Exercise instructions:
The response must contain every line of the records that follow, duplicated exactly.

Dataset excerpts:
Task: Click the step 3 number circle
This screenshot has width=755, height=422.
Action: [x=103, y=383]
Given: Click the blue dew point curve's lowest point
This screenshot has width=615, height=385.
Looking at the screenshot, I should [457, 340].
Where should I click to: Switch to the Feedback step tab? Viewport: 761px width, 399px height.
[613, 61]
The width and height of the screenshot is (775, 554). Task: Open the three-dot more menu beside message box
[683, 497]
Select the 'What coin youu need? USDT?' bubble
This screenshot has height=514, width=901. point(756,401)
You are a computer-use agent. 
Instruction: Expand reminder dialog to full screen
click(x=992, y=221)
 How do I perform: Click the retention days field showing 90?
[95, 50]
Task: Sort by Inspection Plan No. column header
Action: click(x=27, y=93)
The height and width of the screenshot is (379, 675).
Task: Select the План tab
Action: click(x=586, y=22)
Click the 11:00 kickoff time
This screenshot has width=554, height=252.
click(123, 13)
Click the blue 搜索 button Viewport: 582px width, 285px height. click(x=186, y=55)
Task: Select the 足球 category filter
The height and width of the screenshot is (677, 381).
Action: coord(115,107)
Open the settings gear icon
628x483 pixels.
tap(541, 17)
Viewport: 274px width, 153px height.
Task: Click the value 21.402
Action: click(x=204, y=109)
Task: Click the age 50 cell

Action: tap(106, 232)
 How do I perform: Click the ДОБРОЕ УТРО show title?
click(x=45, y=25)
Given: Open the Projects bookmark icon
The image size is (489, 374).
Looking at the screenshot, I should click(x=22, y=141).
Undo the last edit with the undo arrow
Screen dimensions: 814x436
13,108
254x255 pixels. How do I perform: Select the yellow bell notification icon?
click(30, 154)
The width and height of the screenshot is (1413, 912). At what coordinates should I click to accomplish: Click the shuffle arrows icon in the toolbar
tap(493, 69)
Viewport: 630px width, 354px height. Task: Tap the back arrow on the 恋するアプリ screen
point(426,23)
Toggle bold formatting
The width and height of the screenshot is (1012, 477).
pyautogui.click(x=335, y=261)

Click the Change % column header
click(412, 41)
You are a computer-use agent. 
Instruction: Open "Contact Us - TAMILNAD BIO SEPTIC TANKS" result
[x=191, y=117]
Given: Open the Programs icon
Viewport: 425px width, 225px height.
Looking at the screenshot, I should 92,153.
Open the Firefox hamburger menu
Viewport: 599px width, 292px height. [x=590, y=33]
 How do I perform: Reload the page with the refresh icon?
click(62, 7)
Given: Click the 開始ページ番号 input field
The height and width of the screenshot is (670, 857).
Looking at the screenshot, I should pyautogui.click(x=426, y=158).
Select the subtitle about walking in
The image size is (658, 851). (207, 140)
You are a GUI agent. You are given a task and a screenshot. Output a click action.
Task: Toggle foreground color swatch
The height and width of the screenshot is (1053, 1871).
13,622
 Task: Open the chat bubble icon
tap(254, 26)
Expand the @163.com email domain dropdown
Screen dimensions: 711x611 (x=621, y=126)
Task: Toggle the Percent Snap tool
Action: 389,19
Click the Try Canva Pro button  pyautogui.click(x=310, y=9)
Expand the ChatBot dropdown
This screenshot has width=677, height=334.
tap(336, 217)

Response area:
Task: Click the step 3 number circle
This screenshot has width=755, height=422.
Action: [x=103, y=383]
Given: Click the blue dew point curve's lowest point
This screenshot has width=615, height=385.
Looking at the screenshot, I should [457, 340].
Where should I click to: Switch to the Feedback step tab? Viewport: 761px width, 399px height.
[613, 61]
The width and height of the screenshot is (775, 554). Task: Open the three-dot more menu beside message box
[683, 497]
Select the 'What coin youu need? USDT?' bubble
This screenshot has height=514, width=901. point(756,401)
You are a computer-use agent. 
Instruction: Expand reminder dialog to full screen
click(x=992, y=221)
 How do I perform: Click the retention days field showing 90?
[95, 50]
Task: Sort by Inspection Plan No. column header
Action: click(x=27, y=93)
The height and width of the screenshot is (379, 675).
Task: Select the План tab
Action: click(x=586, y=22)
Click the 11:00 kickoff time
This screenshot has width=554, height=252.
click(123, 13)
Click the blue 搜索 button Viewport: 582px width, 285px height. click(x=186, y=55)
Task: Select the 足球 category filter
The height and width of the screenshot is (677, 381).
Action: coord(115,107)
Open the settings gear icon
628x483 pixels.
tap(541, 17)
Viewport: 274px width, 153px height.
Task: Click the value 21.402
Action: click(x=204, y=109)
Task: Click the age 50 cell

Action: tap(106, 232)
 How do I perform: Click the ДОБРОЕ УТРО show title?
click(x=45, y=25)
Given: Open the Projects bookmark icon
The image size is (489, 374).
Looking at the screenshot, I should click(x=22, y=141).
Undo the last edit with the undo arrow
Screen dimensions: 814x436
13,108
254x255 pixels. How do I perform: Select the yellow bell notification icon?
click(30, 154)
The width and height of the screenshot is (1413, 912). At what coordinates should I click to accomplish: Click the shuffle arrows icon in the toolbar
tap(493, 69)
Viewport: 630px width, 354px height. Task: Tap the back arrow on the 恋するアプリ screen
point(426,23)
Toggle bold formatting
The width and height of the screenshot is (1012, 477).
pyautogui.click(x=335, y=261)

Click the Change % column header
click(412, 41)
You are a computer-use agent. 
Instruction: Open "Contact Us - TAMILNAD BIO SEPTIC TANKS" result
[x=191, y=117]
Given: Open the Programs icon
Viewport: 425px width, 225px height.
Looking at the screenshot, I should 92,153.
Open the Firefox hamburger menu
Viewport: 599px width, 292px height. [x=590, y=33]
 How do I perform: Reload the page with the refresh icon?
click(62, 7)
Given: Click the 開始ページ番号 input field
The height and width of the screenshot is (670, 857).
Looking at the screenshot, I should pyautogui.click(x=426, y=158).
Select the subtitle about walking in
The image size is (658, 851). (207, 140)
You are a GUI agent. You are given a task and a screenshot. Output a click action.
Task: Toggle foreground color swatch
The height and width of the screenshot is (1053, 1871).
13,622
 Task: Open the chat bubble icon
tap(254, 26)
Expand the @163.com email domain dropdown
Screen dimensions: 711x611 (x=621, y=126)
Task: Toggle the Percent Snap tool
Action: 389,19
Click the Try Canva Pro button  pyautogui.click(x=310, y=9)
Expand the ChatBot dropdown
This screenshot has width=677, height=334.
tap(336, 217)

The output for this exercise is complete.